Greater Shepparton Secondary College year 12 students Rowan Farren, Kesalini Muli and Tristan Phipps are embracing the bigger range of subjects at the new school.Credit:Eddie Jim
School music captain Kesalini Muli says racial tensions and fighting that ruined the transition in 2020 and 2021 have settled down since the school launched the “Know Your Roots” diversity education program and employed multicultural aides.
“Especially the teachers are handling it better now,” she says. “There’s little fights here and there, but it’s not as big as last year because we are all changing our ways.”
No one is arguing that results were not poor at the old schools. But former mayor Houlihan, who has been one of the most vocal critics of the closures, says it is unjust to pin poor results on the schools, given the high levels of disadvantage and diversity in the communities they served.
“NAPLAN and VCE scores have got a lot to do with the background of the students,” she argues. “How can a school that has a majority of kids who can’t speak English do well in NAPLAN, compared with the private school down the road with all the white kids? But people seem to think that’s the school’s fault.”
Median household incomes are 20 per cent below the national average in Greater Shepparton, last year’s census found. But despite such high levels of disadvantage in the community, private schools are enjoying boom times, even as public school enrolments languish.
The census revealed that enrolments in the city’s non-government secondary schools have overtaken enrolments in public secondary schools.
Greater Shepparton has shifted from a community with 47 per cent of students in private schools in the 2016 census, to 53 per cent last year.
Dr Lea Campbell, a Melbourne University educator and acting president of public education lobby group Our Children, Our Schools, says poor leadership led the community to lose confidence in the local state school system.
“Anyone that can afford to opt out of public education will,” she says.
Campbell is leading a community campaign to reopen Mooroopna Secondary College.

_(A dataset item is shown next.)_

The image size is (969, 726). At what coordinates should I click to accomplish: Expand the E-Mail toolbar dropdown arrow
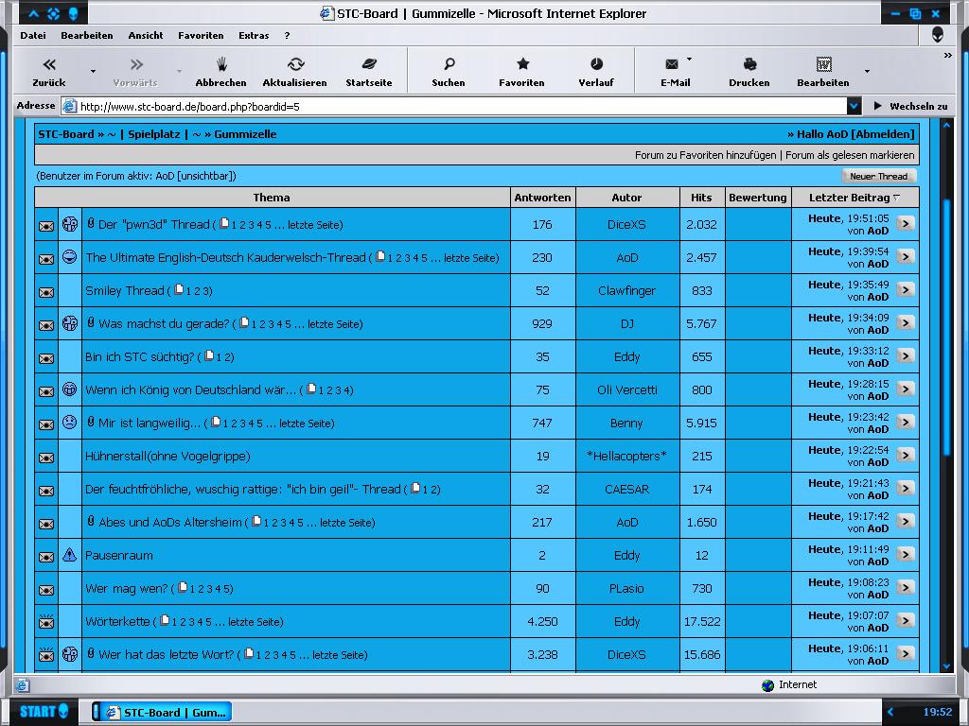[689, 60]
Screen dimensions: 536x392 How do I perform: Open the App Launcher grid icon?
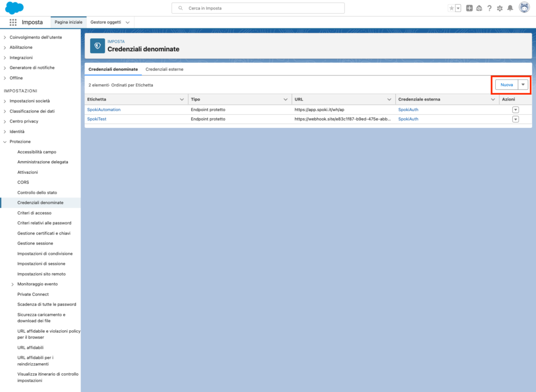[x=13, y=23]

A parliamentary petition she launched this month has collected more than 1000 signatures.
Not all students who have left the public system have gone to private schools. Some have left education altogether.

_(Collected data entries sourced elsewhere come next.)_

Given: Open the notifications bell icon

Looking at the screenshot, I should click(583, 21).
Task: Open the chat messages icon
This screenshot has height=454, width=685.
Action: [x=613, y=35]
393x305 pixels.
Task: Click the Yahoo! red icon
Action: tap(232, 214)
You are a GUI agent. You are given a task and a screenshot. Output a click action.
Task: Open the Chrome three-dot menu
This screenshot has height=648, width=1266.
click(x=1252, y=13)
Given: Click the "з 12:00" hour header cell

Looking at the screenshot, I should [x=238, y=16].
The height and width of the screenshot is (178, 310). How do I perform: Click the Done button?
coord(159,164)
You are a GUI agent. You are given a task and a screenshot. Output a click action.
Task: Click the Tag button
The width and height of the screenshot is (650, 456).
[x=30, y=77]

Jenny Millar watched her son become increasingly disengaged as he went through four “very disruptive” campus changes in four years during the transition. Previously a keen student, in year 8 in 2019 he was part of McGuire College’s select entry advanced learning program “for clever kids”, as his mother puts it.
In 2020, the first year of the transition, Millar’s son was sent to Mooroopna, where he was bullied by two boys and goaded to fight, she says. He lost allies in the schoolyard as some of his friends switched to Notre Dame, the town’s largest Catholic school.

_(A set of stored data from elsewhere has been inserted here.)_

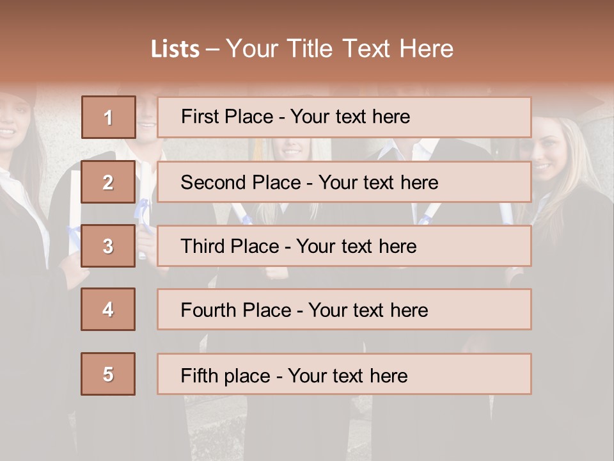Click 'Your text here' in the Fourth row
614x461 pixels.
pyautogui.click(x=368, y=310)
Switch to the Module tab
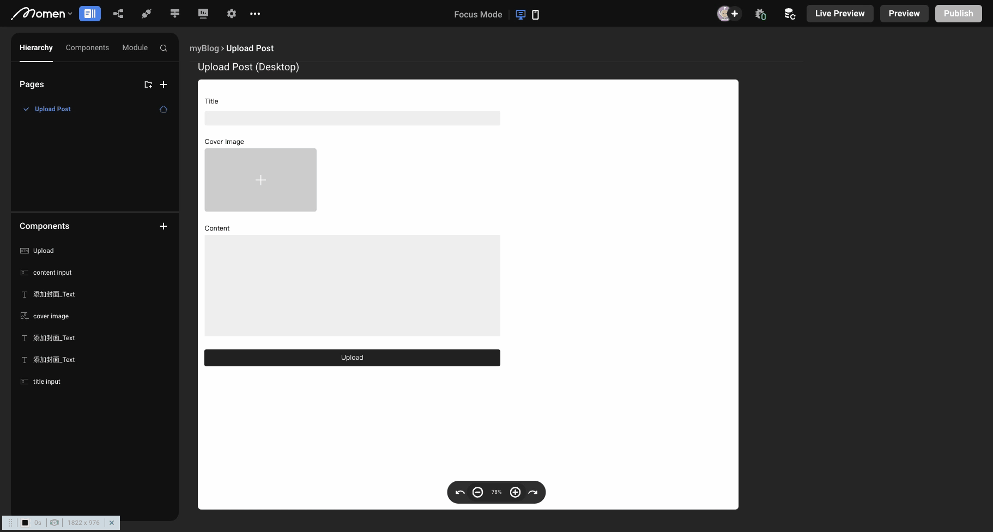 (x=135, y=48)
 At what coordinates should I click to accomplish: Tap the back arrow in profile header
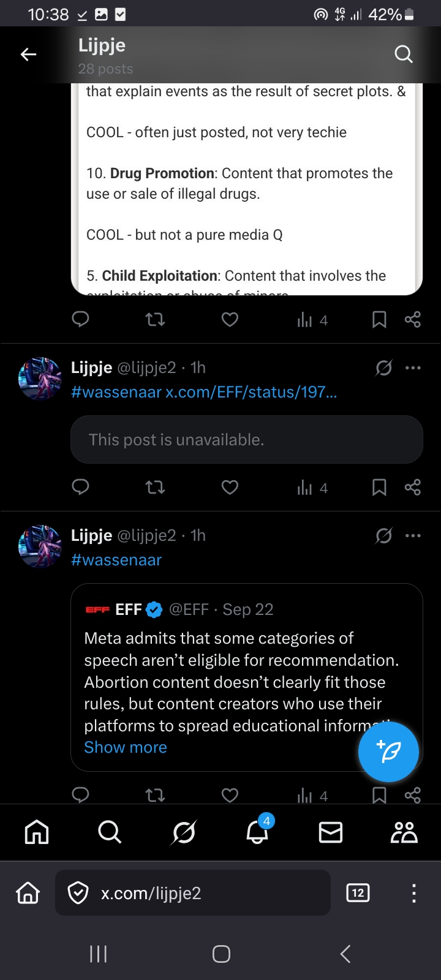pyautogui.click(x=28, y=55)

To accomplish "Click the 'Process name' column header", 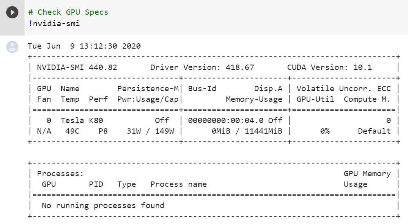I will [x=178, y=184].
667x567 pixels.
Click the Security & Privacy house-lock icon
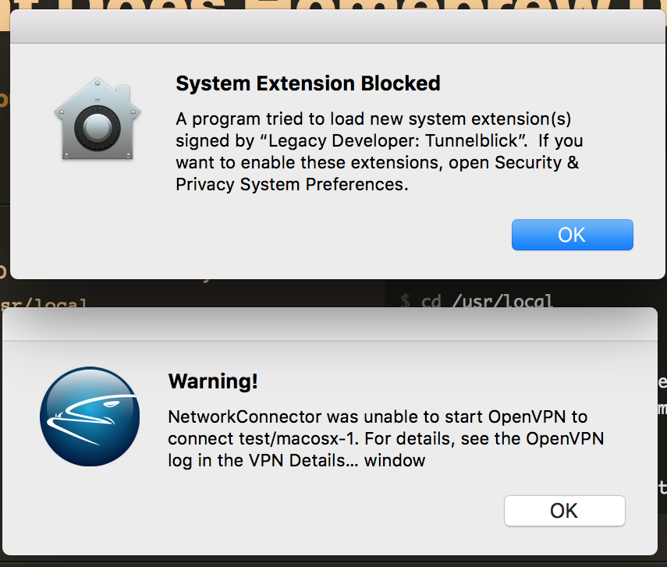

In year 10, sent to Wanganui Park, he lost interest in study, but teachers who didn’t know him well didn’t intervene, Millar says.
“They weren’t picking up on danger signs that he was disengaging, that this is not usual behaviour, that this kid is smart and capable, he’s just lost and not got connections any more.”
This year, midway through year 11 at the new campus, he dropped out of school entirely. He is looking for work, hoping to begin an apprenticeship in construction.
“We just feel like we don’t have a choice,” Millar says. “It’s really difficult because he’s now left mainstream education.”